И даже чая не попив, начал раннее утро Алексеев с составления уговорительной телеграммы Государю, чтоб успела она вскоре после его прибытия в Царское и сразу дала бы ему правильную ориентировку. Он привёл полностью тревожную телеграмму Мрозовского. Предупредил, что беспорядки из Москвы несомненно перекинутся в другие центры России. И тогда окончательно будет расстроено функционирование железных дорог, армия же губительно останется без подвоза, тогда возможны беспорядки и в ней.

Так звено за звеном неумолимо цеплялись, и Алексеев уже ясно видел — и писал: революция в России станет неминуема, и это будет знаменовать позорное окончание войны со всеми тяжёлыми последствиями. И нельзя требовать от армии, чтоб она спокойно сражалась, когда в тылу идёт революция, — особенно при молодом офицерском составе с громадным процентом студентов. Поведут ли они свои части в таком столкновении? Прежде того — не отзовётся ли на волнения сама армия?

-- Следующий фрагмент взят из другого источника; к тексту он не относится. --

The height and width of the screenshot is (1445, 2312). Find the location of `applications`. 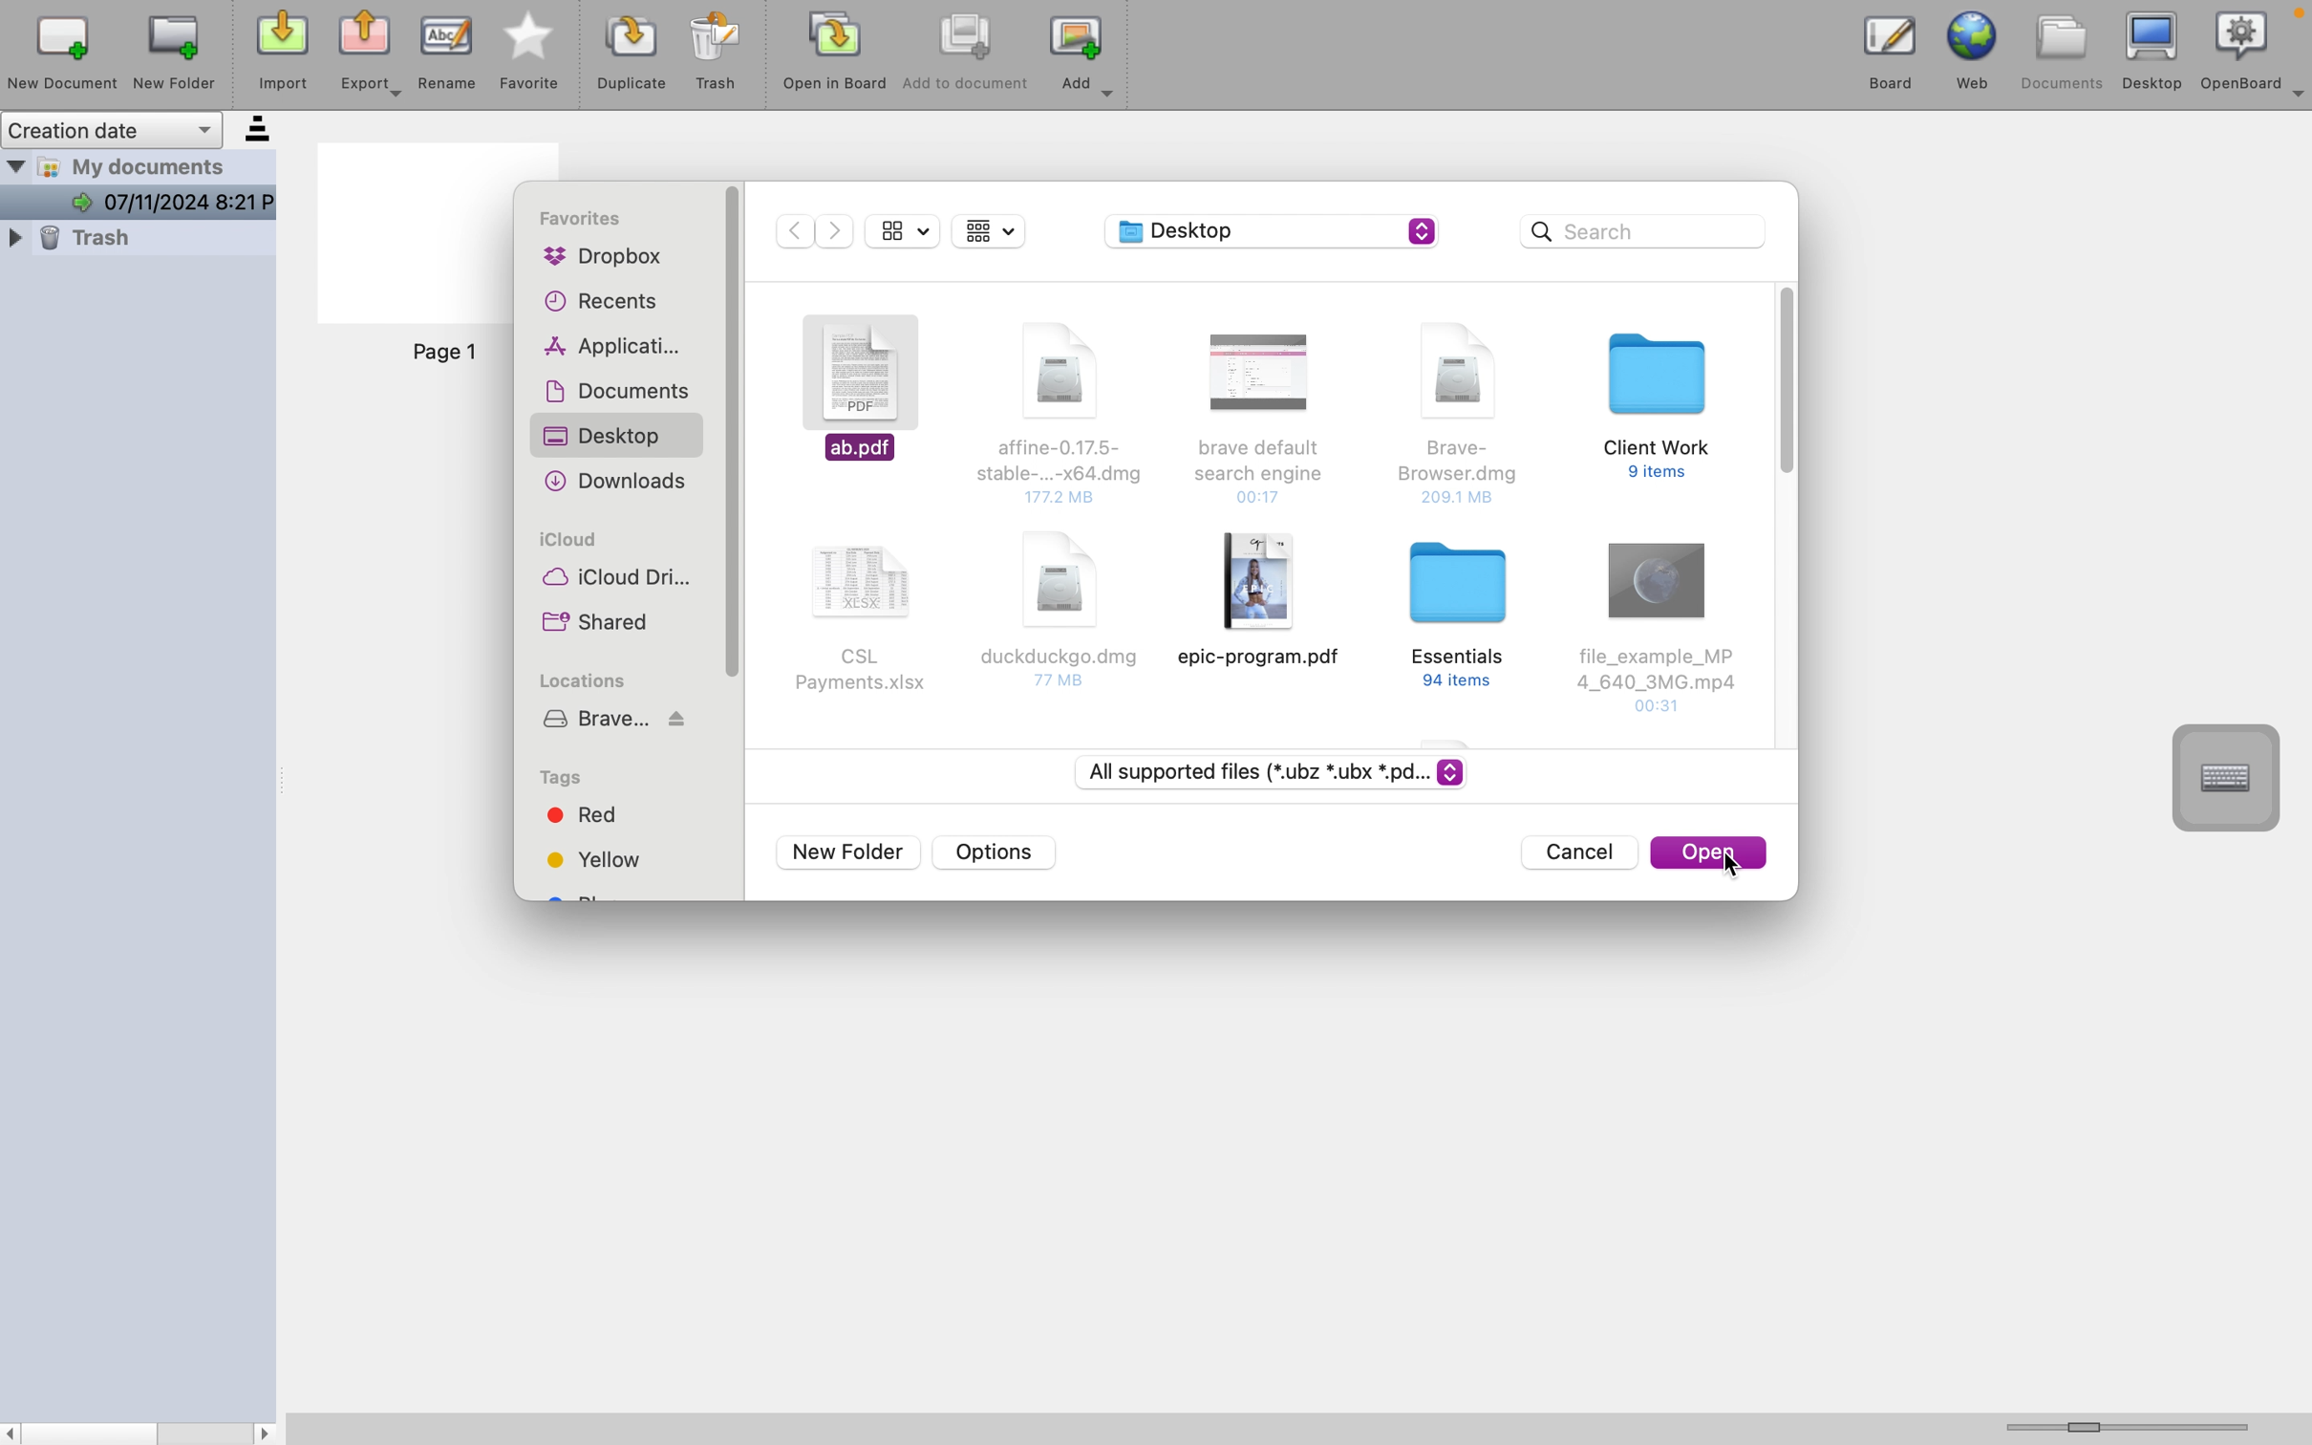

Так и писал Алексеев в разраставшейся телеграмме: «Мой верноподданнический долг и долг присяги обязывают меня доложить всё это Вашему Императорскому Величеству». Пока не поздно — принять меры к успокоению населения. Подавлять беспорядки силою — привело бы и Россию и армию к гибели. Надо спешить поддержать Думу против крайних элементов. Для спасения России, для спасения династии — поставить во главе правительства лицо, которому бы верила Россия. И в этом — единственное спасение. Другие подаваемые вам советы — ведут Россию к гибели и позору и создают опасность для династии.

Давно уже так убедительно не составлял Алексеев ни одного письма. Испытал большое душевное облегчение, когда написал.

И — скорей отправлять. Прямой связи с Царским Селом нет, но передать через Главный штаб, такую телеграмму в Петрограде никто не задержит.

Передали. И попил генерал Алексеев чайку, подкрепился. И тут же пришла какая-то случайная дикая телеграмма, почему-то из Новосокольников: что литерные императорские поезда повернули из Бологого на Дно и в данное время прошли Валдай.

Что такое?? Это почему??

Ничего нельзя было понять. И никаких сведений Государь не послал ни из Бологого, ни из Валдая, — куда же он ехал? Зачем?..

Но и часу не прошло, как донесли в Ставку перехваченную телеграмму всё того же знаменитого Бубликова, разосланную по станциям Виндавской дороги: двумя товарными поездами закупорить разъезд восточнее станции Дно и сделать невозможным движение каких бы то ни было поездов, — то есть несомненно императорских.

И подписано: комиссар Комитета Государственной Думы, член Государственной Думы...

Государственная Дума — мятежно останавливала императорские поезда?..

Родзянко?..

Зря послушался Кислякова вчера??

И как раз к этому, на горячее сомнение, — Эверт вызвал Ставку к прямому проводу. Алексеев по болезни вообще не становился к аппарату, не пошёл, и ничего важного он от Эверта не ждал, — а вышло важно. Принёс Лукомский неприятную ленту. В пределах допустимого генеральского этикета тот — что же? подвергал сомнению верность Алексеева присяге??

Чудовищно! Именно движимый долгом присяги и давал Алексеев свои лучшие советы Государю.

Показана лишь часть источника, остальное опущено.